OpenMP internally implement multithreading for parallel processing and multi threading's performance can be measured with large volume of data. With very small volume of data you cannot measure the performance of multithreaded application. The reasons:-

a) To create a thread O/S need to allocate memory to each thread which take time (even though it is tiny bit.)

b) When you create multi threads it needs context switching which also take time.

c) Need to release memory allocated to threads which also take time.

d) It depends on number of processors and total memory (RAM) in your machine

So when you try with small operation with multi threads it's performance will be as same as a single thread (O/S by default assign one thread to every process which is call main thread). So your outcome is perfect in this case. To measure the performance of multithread architecture use large amount of data with complex operation then only you can see the differences.

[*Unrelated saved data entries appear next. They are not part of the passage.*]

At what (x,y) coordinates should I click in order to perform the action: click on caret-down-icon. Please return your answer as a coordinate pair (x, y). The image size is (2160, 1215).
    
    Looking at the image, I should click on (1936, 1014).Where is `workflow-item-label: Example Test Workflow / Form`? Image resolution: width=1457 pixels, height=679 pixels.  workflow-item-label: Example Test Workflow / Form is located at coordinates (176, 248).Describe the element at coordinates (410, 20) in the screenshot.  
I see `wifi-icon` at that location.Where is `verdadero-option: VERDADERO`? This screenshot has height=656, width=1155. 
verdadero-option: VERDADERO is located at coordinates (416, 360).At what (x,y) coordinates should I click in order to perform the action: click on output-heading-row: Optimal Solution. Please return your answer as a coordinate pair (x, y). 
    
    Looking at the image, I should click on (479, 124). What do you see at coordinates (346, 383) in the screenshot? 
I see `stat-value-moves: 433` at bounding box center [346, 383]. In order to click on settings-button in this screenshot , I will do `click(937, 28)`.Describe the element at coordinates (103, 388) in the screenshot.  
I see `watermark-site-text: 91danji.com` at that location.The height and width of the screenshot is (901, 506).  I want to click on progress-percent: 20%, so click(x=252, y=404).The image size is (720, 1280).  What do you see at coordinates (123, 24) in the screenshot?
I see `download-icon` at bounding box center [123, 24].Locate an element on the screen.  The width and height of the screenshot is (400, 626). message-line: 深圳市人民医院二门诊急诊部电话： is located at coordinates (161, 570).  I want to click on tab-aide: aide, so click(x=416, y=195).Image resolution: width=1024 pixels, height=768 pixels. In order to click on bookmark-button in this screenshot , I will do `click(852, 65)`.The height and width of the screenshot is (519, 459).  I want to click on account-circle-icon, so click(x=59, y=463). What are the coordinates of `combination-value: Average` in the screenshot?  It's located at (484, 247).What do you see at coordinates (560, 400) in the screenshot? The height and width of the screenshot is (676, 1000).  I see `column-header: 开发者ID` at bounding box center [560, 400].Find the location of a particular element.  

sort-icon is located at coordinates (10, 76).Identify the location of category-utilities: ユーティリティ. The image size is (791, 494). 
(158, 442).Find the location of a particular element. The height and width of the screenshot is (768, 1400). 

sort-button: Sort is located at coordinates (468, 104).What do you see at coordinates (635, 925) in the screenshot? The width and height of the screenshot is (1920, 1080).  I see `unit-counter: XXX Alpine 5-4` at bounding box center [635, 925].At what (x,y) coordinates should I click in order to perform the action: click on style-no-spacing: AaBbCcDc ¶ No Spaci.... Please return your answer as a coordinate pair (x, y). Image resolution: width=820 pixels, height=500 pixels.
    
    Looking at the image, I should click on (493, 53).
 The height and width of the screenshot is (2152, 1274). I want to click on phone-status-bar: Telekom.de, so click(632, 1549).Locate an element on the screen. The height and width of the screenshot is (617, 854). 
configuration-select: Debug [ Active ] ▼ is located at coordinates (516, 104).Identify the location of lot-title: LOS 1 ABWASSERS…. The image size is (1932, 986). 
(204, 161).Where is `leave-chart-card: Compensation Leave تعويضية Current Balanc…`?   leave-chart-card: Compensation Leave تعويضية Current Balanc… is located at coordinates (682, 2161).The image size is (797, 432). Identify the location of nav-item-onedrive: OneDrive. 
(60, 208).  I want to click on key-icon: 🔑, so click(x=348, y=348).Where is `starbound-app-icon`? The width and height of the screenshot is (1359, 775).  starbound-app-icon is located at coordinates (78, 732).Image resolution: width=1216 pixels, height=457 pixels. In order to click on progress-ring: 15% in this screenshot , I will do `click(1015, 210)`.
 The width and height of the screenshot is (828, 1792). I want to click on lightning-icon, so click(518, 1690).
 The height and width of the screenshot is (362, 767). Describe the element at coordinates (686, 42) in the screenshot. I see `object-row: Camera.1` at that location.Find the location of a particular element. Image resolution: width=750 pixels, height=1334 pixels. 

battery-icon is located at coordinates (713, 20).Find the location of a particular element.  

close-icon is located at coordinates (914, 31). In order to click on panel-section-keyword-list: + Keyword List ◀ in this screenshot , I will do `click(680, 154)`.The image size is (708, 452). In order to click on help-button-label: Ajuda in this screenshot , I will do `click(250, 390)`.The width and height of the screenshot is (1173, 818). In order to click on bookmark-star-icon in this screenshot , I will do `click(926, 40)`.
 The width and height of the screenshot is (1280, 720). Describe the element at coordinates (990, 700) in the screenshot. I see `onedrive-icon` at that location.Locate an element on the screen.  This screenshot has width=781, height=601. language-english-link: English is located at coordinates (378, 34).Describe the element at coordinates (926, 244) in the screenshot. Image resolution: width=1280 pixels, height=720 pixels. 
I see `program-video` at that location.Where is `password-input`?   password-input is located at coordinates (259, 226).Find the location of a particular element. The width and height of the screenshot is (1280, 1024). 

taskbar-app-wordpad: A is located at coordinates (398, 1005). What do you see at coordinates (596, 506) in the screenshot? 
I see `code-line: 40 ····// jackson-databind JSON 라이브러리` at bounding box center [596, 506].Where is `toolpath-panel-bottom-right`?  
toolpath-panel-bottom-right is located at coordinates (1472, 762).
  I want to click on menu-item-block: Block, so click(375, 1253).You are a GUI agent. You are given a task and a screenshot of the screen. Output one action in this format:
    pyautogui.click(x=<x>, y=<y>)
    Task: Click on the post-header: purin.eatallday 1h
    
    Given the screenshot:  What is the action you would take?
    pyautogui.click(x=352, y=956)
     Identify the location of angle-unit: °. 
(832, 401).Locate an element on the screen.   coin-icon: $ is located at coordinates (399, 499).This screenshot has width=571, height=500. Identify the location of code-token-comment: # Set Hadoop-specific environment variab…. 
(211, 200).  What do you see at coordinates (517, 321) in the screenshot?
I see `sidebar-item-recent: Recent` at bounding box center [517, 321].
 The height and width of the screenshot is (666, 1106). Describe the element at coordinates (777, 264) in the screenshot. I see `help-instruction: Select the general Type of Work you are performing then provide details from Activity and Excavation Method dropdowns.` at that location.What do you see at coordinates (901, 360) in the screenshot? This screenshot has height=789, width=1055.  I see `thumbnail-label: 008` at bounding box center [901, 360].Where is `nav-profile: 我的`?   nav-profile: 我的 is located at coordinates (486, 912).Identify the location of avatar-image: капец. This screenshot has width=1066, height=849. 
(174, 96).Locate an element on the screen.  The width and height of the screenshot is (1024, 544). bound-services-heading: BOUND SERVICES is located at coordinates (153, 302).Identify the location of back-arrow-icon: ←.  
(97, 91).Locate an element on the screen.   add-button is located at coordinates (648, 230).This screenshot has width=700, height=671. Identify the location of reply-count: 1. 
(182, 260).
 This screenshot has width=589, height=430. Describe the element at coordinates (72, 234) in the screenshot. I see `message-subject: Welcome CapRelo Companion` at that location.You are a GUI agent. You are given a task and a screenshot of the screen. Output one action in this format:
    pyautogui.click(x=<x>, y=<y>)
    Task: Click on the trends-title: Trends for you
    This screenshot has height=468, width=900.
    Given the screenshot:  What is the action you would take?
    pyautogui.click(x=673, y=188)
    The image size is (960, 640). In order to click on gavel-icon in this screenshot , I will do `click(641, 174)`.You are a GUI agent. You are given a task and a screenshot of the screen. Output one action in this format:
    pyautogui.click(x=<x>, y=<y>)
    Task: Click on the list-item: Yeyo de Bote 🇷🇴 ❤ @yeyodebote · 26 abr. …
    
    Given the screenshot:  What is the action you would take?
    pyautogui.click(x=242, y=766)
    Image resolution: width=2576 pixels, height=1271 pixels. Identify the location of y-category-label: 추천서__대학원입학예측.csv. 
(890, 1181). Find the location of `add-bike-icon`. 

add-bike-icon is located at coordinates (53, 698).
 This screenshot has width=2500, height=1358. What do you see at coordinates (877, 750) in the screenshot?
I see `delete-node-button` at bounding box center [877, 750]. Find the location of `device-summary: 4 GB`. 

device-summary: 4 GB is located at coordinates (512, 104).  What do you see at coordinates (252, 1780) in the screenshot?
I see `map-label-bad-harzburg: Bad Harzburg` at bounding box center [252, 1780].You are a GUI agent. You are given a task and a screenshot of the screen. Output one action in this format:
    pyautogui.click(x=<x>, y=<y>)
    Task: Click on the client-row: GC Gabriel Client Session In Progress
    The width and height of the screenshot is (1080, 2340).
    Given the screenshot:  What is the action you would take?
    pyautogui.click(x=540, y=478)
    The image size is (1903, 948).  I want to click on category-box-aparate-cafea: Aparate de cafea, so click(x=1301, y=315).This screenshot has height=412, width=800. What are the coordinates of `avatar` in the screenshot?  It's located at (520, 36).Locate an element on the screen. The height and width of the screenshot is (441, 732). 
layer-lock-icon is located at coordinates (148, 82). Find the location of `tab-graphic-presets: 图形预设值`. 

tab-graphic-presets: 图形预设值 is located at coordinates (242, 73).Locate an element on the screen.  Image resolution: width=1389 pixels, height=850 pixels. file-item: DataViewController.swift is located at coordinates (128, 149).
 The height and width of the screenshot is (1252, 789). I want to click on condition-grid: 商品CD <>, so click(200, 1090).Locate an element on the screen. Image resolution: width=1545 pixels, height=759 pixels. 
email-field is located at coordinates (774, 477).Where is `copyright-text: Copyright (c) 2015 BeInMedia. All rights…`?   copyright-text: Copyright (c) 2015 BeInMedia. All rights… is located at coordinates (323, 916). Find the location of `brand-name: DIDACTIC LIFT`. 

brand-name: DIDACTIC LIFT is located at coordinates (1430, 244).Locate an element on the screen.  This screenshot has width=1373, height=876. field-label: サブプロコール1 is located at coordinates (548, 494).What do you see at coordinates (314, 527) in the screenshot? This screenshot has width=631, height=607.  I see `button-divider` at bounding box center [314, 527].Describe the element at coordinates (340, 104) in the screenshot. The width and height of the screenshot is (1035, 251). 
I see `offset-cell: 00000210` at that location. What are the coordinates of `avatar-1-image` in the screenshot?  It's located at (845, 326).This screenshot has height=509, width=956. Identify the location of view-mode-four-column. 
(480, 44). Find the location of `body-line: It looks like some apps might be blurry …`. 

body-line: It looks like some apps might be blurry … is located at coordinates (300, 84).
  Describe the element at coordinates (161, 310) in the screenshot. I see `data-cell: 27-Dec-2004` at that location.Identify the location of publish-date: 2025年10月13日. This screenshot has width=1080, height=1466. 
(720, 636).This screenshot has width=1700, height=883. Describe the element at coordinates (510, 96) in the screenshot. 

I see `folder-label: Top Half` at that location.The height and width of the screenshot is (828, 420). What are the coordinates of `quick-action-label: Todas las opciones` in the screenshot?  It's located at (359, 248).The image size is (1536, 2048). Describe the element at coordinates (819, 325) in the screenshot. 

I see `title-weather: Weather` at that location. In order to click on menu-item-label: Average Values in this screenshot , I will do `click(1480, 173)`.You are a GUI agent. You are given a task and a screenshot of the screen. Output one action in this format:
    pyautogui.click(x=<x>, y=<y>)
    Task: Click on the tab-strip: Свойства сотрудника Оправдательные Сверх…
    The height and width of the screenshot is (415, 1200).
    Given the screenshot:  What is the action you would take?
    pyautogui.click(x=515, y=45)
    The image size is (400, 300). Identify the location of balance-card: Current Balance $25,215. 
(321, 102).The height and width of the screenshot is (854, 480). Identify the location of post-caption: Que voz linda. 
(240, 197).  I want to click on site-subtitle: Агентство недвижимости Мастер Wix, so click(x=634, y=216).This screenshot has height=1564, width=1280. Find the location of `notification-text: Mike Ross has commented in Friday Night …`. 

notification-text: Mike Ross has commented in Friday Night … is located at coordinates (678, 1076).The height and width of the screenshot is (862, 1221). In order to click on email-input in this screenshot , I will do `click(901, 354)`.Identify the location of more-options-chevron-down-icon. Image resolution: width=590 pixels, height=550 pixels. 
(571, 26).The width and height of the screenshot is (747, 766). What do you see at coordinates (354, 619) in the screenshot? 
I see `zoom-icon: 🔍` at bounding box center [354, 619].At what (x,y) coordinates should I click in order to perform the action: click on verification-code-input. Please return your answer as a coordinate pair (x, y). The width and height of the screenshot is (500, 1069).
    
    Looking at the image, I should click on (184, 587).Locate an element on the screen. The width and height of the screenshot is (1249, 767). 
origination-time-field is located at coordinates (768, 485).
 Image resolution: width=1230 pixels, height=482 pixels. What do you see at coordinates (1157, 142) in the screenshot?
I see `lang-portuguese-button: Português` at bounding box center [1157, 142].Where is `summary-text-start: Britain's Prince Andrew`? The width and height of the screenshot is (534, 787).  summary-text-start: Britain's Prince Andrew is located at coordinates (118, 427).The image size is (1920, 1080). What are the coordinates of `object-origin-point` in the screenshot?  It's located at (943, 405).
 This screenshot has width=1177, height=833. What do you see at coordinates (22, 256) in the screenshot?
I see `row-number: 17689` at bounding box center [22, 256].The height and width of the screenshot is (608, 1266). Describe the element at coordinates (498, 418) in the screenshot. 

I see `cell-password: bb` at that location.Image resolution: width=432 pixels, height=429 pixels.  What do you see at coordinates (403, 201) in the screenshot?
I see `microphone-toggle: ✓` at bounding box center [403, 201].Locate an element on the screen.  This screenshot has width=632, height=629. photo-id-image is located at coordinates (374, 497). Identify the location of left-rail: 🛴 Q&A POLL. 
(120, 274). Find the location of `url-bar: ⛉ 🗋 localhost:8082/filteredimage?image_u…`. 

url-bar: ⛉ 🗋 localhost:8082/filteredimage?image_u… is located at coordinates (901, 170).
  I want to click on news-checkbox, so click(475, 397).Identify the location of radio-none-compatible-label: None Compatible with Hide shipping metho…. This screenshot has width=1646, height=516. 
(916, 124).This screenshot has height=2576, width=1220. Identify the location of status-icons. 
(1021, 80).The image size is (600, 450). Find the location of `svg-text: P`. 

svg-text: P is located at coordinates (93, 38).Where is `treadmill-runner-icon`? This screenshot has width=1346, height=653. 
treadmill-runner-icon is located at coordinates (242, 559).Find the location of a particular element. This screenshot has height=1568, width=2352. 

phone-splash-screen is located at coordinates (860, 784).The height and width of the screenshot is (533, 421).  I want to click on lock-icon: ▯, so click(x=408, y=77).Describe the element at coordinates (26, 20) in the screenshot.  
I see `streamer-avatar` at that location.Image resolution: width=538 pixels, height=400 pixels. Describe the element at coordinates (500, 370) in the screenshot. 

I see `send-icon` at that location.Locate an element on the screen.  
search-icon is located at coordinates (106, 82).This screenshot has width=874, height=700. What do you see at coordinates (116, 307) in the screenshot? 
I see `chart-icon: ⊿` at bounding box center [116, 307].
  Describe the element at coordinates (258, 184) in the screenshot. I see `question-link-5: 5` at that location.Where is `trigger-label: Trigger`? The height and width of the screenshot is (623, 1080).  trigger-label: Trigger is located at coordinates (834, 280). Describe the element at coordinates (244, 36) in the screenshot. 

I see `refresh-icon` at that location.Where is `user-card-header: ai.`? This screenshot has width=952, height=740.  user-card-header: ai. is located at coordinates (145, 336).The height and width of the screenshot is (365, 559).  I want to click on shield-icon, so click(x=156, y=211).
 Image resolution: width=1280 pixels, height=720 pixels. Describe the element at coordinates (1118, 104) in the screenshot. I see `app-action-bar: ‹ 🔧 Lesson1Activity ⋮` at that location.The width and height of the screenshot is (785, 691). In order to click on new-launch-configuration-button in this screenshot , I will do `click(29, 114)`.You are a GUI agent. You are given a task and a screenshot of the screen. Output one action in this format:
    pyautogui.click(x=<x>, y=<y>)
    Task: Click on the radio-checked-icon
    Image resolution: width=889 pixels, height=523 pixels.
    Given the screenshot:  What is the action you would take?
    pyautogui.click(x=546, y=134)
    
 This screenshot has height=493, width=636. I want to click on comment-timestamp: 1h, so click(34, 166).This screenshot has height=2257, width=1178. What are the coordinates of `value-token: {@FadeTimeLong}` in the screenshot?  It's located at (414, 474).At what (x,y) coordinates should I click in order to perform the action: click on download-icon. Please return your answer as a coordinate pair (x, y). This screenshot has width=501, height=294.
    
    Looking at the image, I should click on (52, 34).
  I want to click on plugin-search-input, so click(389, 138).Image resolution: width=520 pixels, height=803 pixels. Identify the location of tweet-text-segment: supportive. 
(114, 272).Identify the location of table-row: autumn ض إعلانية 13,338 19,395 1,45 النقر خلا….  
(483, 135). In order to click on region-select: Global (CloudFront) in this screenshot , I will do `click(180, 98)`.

Because of your critical block you cannot sum sum in parallel. Everytime one thread reaches the critical section all other threads have to wait.

The smart approach would be to create a temporary copy of sum for each thread that can be summed without synchronization and afterwards to sum the results from the different threads. Openmp can do this automatically for with the reduction clause. So your loop will be changed to.

#pragma omp parallel for reduction(+:sum)
for (i = 0; i < num_steps; i++)
    x = (i + 0.5)*step;
    sum += 4.0 / (1.0 + x * x);

On my machine this performs 10 times faster than the version using the critical block (I also increased num_steps to reduce the influence of one-time actions like thread-creation).

PS: I recommend you you to use <chrono>, <boost/timer/timer.hpp> or google benchmark for timing your code.